Bien des années plus tôt, Mosche a, lui aussi, été un jeune rêveur solitaire, fragilisé par la perte prématurée de sa mère et le manque d’amour d’un père trop soucieux de ses propres chagrins. Lui aussi a trouvé refuge dans la magie et l’illusion avant de se faire rattraper par la politique antisémite du troisième Reich…
Max et la grande illusion s’est la rencontre de deux âmes innocentes confrontées à la dure réalité de la vie, qui cherchent le réconfort dans l’illusion et l’espérance d’un monde meilleur. Construit sur l’alternance des chapitres Max-Mosche, 2007-1934, Los Angeles-Prague, ce roman défie les lois spatio-temporelles entraînant le lecteur au cœur des émotions de ces deux jeunes garçons dont la rencontre explosive va venir réconcilier chacun avec la vie. Alors que Mosche se rapproche de l’ineluctable fin de sa vie, Max est encore au seuil de la sienne et il ne tient qu’à lui de comprendre que la vraie magie c’est d’être en vie.

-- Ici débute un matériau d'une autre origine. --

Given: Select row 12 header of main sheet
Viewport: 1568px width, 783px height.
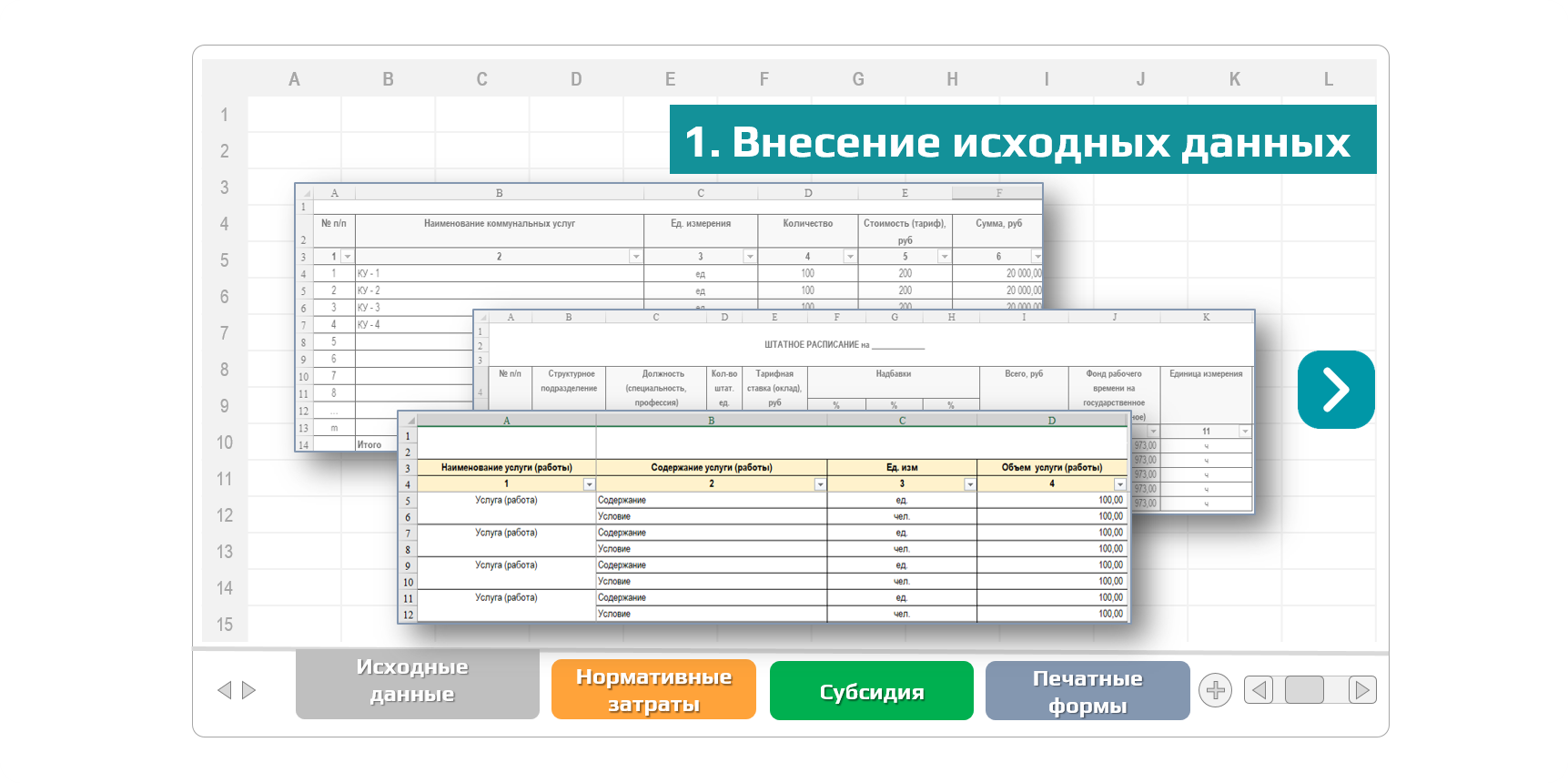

Sur fond de Seconde Guerre Mondiale et d’horreur des camps de concentration, Emanuel Bergmann signe un premier roman touchant, empli d’émotions dans lequel le monde du cirque met des paillettes plein les yeux, comme autant de poussières venues irritées nos yeux pleurant sur la cruauté des Hommes et l’abomination de l’extermination d’innocents.